━━ GIVEN DATA ━━
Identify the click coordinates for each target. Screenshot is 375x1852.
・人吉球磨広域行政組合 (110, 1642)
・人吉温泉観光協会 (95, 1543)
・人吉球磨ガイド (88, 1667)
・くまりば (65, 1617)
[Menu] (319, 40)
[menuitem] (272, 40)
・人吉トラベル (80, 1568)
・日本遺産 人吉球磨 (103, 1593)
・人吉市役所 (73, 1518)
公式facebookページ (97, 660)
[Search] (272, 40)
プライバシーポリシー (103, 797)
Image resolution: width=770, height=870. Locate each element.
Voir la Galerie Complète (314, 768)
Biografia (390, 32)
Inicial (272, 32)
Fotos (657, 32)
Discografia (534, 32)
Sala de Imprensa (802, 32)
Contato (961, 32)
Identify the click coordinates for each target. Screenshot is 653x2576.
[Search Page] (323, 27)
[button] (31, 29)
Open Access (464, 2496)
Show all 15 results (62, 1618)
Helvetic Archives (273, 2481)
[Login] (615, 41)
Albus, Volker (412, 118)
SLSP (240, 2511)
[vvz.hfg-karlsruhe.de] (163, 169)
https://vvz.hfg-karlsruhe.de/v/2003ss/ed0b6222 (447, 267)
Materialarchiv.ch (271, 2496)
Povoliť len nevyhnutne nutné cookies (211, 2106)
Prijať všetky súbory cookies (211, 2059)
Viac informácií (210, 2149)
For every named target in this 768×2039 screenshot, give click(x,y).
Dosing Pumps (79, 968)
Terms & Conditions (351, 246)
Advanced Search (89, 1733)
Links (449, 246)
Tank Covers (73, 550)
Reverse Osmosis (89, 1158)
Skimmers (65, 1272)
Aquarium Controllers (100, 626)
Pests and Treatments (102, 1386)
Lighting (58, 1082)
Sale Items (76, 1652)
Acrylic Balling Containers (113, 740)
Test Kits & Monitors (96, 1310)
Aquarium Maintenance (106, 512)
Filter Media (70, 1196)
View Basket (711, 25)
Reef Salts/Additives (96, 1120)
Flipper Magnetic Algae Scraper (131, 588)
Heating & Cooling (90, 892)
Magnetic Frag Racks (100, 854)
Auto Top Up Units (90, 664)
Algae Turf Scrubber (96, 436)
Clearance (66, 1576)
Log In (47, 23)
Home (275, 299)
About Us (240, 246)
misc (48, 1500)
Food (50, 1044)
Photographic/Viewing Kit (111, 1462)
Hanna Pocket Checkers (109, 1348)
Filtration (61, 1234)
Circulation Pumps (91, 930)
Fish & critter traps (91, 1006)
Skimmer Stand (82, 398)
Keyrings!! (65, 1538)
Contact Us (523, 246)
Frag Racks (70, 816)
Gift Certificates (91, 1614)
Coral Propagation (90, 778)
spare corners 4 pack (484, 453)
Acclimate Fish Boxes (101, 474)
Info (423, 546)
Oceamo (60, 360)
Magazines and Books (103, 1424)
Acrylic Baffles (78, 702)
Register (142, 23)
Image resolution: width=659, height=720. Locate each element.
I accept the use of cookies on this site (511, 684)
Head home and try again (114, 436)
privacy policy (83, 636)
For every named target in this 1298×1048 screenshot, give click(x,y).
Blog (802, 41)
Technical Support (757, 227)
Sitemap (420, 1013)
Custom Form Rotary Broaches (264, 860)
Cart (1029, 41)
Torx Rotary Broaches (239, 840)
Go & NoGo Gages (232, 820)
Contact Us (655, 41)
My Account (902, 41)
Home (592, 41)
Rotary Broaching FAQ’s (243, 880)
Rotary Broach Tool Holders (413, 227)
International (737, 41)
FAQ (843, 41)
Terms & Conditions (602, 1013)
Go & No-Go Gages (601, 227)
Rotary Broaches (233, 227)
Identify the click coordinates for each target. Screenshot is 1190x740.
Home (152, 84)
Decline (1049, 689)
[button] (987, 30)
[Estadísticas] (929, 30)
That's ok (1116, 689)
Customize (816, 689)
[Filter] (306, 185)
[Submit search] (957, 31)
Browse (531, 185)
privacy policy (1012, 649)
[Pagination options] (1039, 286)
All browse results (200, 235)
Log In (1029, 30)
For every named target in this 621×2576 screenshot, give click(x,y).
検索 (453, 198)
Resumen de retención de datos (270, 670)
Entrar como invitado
━━━
» DESCRIPTION OF THE TASK
Render each line of the records, from the line containing "Povoliť len nevyhnutne" down through the line containing "Lighting (58, 1082)", as a Markdown table with a column named Row for the row number and a column named Entry for the line. Leave out any blank lines.

» COMPLETE OUTPUT
| Row | Entry |
|---|---|
| 1 | Povoliť len nevyhnutne nutné cookies (211, 2106) |
| 2 | Prijať všetky súbory cookies (211, 2059) |
| 3 | Viac informácií (210, 2149) |
| 4 | For every named target in this 768×2039 screenshot, give click(x,y). |
| 5 | Dosing Pumps (79, 968) |
| 6 | Terms & Conditions (351, 246) |
| 7 | Advanced Search (89, 1733) |
| 8 | Links (449, 246) |
| 9 | Tank Covers (73, 550) |
| 10 | Reverse Osmosis (89, 1158) |
| 11 | Skimmers (65, 1272) |
| 12 | Aquarium Controllers (100, 626) |
| 13 | Pests and Treatments (102, 1386) |
| 14 | Lighting (58, 1082) |